Soal Singkat => Tolong perbarui seluruh data di bawah ini dengan mengganti "Wi-Fi status icon" menjadi "battery status icon", lalu tulis ulang semuanya tanpa mengubah bagian lain.

Data yang Ditampilkan =>
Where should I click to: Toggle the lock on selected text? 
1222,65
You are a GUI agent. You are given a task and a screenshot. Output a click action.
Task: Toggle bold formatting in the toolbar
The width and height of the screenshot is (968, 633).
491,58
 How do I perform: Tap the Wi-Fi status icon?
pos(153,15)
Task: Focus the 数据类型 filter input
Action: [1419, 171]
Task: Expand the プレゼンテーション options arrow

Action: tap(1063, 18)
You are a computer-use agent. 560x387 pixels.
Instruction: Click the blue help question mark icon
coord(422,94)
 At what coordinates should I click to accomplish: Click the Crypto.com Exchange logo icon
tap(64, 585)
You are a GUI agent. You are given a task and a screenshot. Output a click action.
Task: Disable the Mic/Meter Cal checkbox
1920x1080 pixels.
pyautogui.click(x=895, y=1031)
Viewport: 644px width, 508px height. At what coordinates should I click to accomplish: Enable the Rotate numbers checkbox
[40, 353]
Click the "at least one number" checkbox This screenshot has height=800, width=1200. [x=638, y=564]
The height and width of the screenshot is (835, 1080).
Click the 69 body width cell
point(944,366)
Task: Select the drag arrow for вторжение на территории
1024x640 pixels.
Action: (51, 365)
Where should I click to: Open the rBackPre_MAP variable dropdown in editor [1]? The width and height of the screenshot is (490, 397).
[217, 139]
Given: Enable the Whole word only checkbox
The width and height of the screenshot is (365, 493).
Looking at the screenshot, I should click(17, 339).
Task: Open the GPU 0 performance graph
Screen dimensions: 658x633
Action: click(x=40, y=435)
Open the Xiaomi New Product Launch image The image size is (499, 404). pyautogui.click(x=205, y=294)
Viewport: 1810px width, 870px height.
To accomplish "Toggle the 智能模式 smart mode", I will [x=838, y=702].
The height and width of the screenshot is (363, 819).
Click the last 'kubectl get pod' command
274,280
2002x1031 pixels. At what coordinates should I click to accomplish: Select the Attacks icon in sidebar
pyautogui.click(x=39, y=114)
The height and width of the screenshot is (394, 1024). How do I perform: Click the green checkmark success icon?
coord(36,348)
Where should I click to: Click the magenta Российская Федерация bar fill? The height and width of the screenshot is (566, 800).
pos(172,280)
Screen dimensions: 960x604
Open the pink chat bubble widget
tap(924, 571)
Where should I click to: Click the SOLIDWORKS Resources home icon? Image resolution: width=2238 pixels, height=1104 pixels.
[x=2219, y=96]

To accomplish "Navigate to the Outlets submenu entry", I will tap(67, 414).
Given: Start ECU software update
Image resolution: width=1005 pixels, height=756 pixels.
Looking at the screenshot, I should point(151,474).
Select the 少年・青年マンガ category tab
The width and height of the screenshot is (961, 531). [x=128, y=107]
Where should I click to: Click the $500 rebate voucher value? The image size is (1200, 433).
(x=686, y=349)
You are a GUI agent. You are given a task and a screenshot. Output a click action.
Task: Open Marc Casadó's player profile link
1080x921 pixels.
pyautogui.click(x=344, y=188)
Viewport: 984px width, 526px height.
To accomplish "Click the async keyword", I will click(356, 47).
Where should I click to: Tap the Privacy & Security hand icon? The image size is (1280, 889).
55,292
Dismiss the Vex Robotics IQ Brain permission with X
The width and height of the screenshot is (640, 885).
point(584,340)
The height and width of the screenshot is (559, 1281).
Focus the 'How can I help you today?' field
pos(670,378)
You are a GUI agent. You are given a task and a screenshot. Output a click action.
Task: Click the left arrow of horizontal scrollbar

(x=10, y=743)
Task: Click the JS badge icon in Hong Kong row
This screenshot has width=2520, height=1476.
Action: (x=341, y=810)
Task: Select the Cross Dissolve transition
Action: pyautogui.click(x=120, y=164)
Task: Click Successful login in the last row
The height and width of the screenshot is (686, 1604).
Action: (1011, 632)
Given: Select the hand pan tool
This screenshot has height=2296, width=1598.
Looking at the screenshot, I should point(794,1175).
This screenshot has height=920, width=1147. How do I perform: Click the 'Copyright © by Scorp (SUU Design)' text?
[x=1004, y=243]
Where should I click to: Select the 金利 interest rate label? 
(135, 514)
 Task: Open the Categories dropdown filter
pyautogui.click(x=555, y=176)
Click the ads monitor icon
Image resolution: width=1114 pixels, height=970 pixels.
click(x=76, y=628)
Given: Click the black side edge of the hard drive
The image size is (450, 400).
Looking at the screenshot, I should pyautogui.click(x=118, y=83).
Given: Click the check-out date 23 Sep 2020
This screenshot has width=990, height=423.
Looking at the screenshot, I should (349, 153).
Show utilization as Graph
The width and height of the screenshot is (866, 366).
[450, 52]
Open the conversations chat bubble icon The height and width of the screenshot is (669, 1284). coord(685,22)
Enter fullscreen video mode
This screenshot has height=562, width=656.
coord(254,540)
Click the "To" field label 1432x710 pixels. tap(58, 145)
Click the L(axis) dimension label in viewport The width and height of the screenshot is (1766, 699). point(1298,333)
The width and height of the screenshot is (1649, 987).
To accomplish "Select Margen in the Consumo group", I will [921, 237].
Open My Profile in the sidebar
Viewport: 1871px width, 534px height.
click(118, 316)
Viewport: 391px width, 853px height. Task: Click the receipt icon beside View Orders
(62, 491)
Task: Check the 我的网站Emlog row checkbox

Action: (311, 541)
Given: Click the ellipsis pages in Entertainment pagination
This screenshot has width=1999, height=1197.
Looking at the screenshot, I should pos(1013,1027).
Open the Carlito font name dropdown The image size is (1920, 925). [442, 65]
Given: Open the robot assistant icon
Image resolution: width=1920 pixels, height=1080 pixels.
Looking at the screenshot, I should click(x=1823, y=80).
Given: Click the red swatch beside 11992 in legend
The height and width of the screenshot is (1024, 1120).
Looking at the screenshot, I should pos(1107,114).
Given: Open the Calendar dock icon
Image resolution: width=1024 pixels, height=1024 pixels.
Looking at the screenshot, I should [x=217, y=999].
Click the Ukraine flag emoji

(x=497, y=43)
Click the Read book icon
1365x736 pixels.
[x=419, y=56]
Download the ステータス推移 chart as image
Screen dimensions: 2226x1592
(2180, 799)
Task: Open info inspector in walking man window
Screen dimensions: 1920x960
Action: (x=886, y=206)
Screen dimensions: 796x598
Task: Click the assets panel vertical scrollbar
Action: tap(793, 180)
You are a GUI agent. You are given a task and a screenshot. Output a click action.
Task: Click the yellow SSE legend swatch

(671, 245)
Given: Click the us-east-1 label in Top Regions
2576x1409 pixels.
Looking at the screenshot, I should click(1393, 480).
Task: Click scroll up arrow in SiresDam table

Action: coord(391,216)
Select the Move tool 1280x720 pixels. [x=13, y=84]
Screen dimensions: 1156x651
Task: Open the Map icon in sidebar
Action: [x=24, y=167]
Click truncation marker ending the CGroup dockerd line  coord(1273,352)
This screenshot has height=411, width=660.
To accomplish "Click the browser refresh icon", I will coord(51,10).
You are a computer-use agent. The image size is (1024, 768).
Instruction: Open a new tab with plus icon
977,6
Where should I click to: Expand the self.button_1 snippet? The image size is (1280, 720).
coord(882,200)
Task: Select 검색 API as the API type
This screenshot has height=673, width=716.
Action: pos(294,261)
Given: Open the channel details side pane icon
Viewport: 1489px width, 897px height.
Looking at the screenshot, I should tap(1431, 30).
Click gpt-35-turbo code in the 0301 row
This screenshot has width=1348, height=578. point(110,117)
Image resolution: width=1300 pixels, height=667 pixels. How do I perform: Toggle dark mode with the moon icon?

Jawaban Tugas =>
Where should I click to: Toggle the lock on selected text? 
1222,65
You are a GUI agent. You are given a task and a screenshot. Output a click action.
Task: Toggle bold formatting in the toolbar
The width and height of the screenshot is (968, 633).
491,58
 How do I perform: Tap the battery status icon?
pos(153,15)
Task: Focus the 数据类型 filter input
Action: [1419, 171]
Task: Expand the プレゼンテーション options arrow

Action: tap(1063, 18)
You are a computer-use agent. 560x387 pixels.
Instruction: Click the blue help question mark icon
coord(422,94)
 At what coordinates should I click to accomplish: Click the Crypto.com Exchange logo icon
tap(64, 585)
You are a GUI agent. You are given a task and a screenshot. Output a click action.
Task: Disable the Mic/Meter Cal checkbox
1920x1080 pixels.
pyautogui.click(x=895, y=1031)
Viewport: 644px width, 508px height. At what coordinates should I click to accomplish: Enable the Rotate numbers checkbox
[40, 353]
Click the "at least one number" checkbox This screenshot has height=800, width=1200. [x=638, y=564]
The height and width of the screenshot is (835, 1080).
Click the 69 body width cell
point(944,366)
Task: Select the drag arrow for вторжение на территории
1024x640 pixels.
Action: (51, 365)
Where should I click to: Open the rBackPre_MAP variable dropdown in editor [1]? The width and height of the screenshot is (490, 397).
[217, 139]
Given: Enable the Whole word only checkbox
The width and height of the screenshot is (365, 493).
Looking at the screenshot, I should click(17, 339).
Task: Open the GPU 0 performance graph
Screen dimensions: 658x633
Action: click(x=40, y=435)
Open the Xiaomi New Product Launch image The image size is (499, 404). pyautogui.click(x=205, y=294)
Viewport: 1810px width, 870px height.
To accomplish "Toggle the 智能模式 smart mode", I will [x=838, y=702].
The height and width of the screenshot is (363, 819).
Click the last 'kubectl get pod' command
274,280
2002x1031 pixels. At what coordinates should I click to accomplish: Select the Attacks icon in sidebar
pyautogui.click(x=39, y=114)
The height and width of the screenshot is (394, 1024). How do I perform: Click the green checkmark success icon?
coord(36,348)
Where should I click to: Click the magenta Российская Федерация bar fill? The height and width of the screenshot is (566, 800).
pos(172,280)
Screen dimensions: 960x604
Open the pink chat bubble widget
tap(924, 571)
Where should I click to: Click the SOLIDWORKS Resources home icon? Image resolution: width=2238 pixels, height=1104 pixels.
[x=2219, y=96]

To accomplish "Navigate to the Outlets submenu entry", I will tap(67, 414).
Given: Start ECU software update
Image resolution: width=1005 pixels, height=756 pixels.
Looking at the screenshot, I should point(151,474).
Select the 少年・青年マンガ category tab
The width and height of the screenshot is (961, 531). [x=128, y=107]
Where should I click to: Click the $500 rebate voucher value? The image size is (1200, 433).
(x=686, y=349)
You are a GUI agent. You are given a task and a screenshot. Output a click action.
Task: Open Marc Casadó's player profile link
1080x921 pixels.
pyautogui.click(x=344, y=188)
Viewport: 984px width, 526px height.
To accomplish "Click the async keyword", I will click(356, 47).
Where should I click to: Tap the Privacy & Security hand icon? The image size is (1280, 889).
55,292
Dismiss the Vex Robotics IQ Brain permission with X
The width and height of the screenshot is (640, 885).
point(584,340)
The height and width of the screenshot is (559, 1281).
Focus the 'How can I help you today?' field
pos(670,378)
You are a GUI agent. You are given a task and a screenshot. Output a click action.
Task: Click the left arrow of horizontal scrollbar

(x=10, y=743)
Task: Click the JS badge icon in Hong Kong row
This screenshot has width=2520, height=1476.
Action: (x=341, y=810)
Task: Select the Cross Dissolve transition
Action: pyautogui.click(x=120, y=164)
Task: Click Successful login in the last row
The height and width of the screenshot is (686, 1604).
Action: (1011, 632)
Given: Select the hand pan tool
This screenshot has height=2296, width=1598.
Looking at the screenshot, I should point(794,1175).
This screenshot has height=920, width=1147. How do I perform: Click the 'Copyright © by Scorp (SUU Design)' text?
[x=1004, y=243]
Where should I click to: Select the 金利 interest rate label? 
(135, 514)
 Task: Open the Categories dropdown filter
pyautogui.click(x=555, y=176)
Click the ads monitor icon
Image resolution: width=1114 pixels, height=970 pixels.
click(x=76, y=628)
Given: Click the black side edge of the hard drive
The image size is (450, 400).
Looking at the screenshot, I should pyautogui.click(x=118, y=83).
Given: Click the check-out date 23 Sep 2020
This screenshot has width=990, height=423.
Looking at the screenshot, I should (349, 153).
Show utilization as Graph
The width and height of the screenshot is (866, 366).
[450, 52]
Open the conversations chat bubble icon The height and width of the screenshot is (669, 1284). coord(685,22)
Enter fullscreen video mode
This screenshot has height=562, width=656.
coord(254,540)
Click the "To" field label 1432x710 pixels. tap(58, 145)
Click the L(axis) dimension label in viewport The width and height of the screenshot is (1766, 699). point(1298,333)
The width and height of the screenshot is (1649, 987).
To accomplish "Select Margen in the Consumo group", I will [921, 237].
Open My Profile in the sidebar
Viewport: 1871px width, 534px height.
click(118, 316)
Viewport: 391px width, 853px height. Task: Click the receipt icon beside View Orders
(62, 491)
Task: Check the 我的网站Emlog row checkbox

Action: (311, 541)
Given: Click the ellipsis pages in Entertainment pagination
This screenshot has width=1999, height=1197.
Looking at the screenshot, I should pos(1013,1027).
Open the Carlito font name dropdown The image size is (1920, 925). [442, 65]
Given: Open the robot assistant icon
Image resolution: width=1920 pixels, height=1080 pixels.
Looking at the screenshot, I should click(x=1823, y=80).
Given: Click the red swatch beside 11992 in legend
The height and width of the screenshot is (1024, 1120).
Looking at the screenshot, I should pos(1107,114).
Given: Open the Calendar dock icon
Image resolution: width=1024 pixels, height=1024 pixels.
Looking at the screenshot, I should [x=217, y=999].
Click the Ukraine flag emoji

(x=497, y=43)
Click the Read book icon
1365x736 pixels.
[x=419, y=56]
Download the ステータス推移 chart as image
Screen dimensions: 2226x1592
(2180, 799)
Task: Open info inspector in walking man window
Screen dimensions: 1920x960
Action: (x=886, y=206)
Screen dimensions: 796x598
Task: Click the assets panel vertical scrollbar
Action: tap(793, 180)
You are a GUI agent. You are given a task and a screenshot. Output a click action.
Task: Click the yellow SSE legend swatch

(671, 245)
Given: Click the us-east-1 label in Top Regions
2576x1409 pixels.
Looking at the screenshot, I should click(1393, 480).
Task: Click scroll up arrow in SiresDam table

Action: coord(391,216)
Select the Move tool 1280x720 pixels. [x=13, y=84]
Screen dimensions: 1156x651
Task: Open the Map icon in sidebar
Action: [x=24, y=167]
Click truncation marker ending the CGroup dockerd line  coord(1273,352)
This screenshot has height=411, width=660.
To accomplish "Click the browser refresh icon", I will coord(51,10).
You are a computer-use agent. The image size is (1024, 768).
Instruction: Open a new tab with plus icon
977,6
Where should I click to: Expand the self.button_1 snippet? The image size is (1280, 720).
coord(882,200)
Task: Select 검색 API as the API type
This screenshot has height=673, width=716.
Action: pos(294,261)
Given: Open the channel details side pane icon
Viewport: 1489px width, 897px height.
Looking at the screenshot, I should tap(1431, 30).
Click gpt-35-turbo code in the 0301 row
This screenshot has width=1348, height=578. point(110,117)
Image resolution: width=1300 pixels, height=667 pixels. How do I perform: Toggle dark mode with the moon icon?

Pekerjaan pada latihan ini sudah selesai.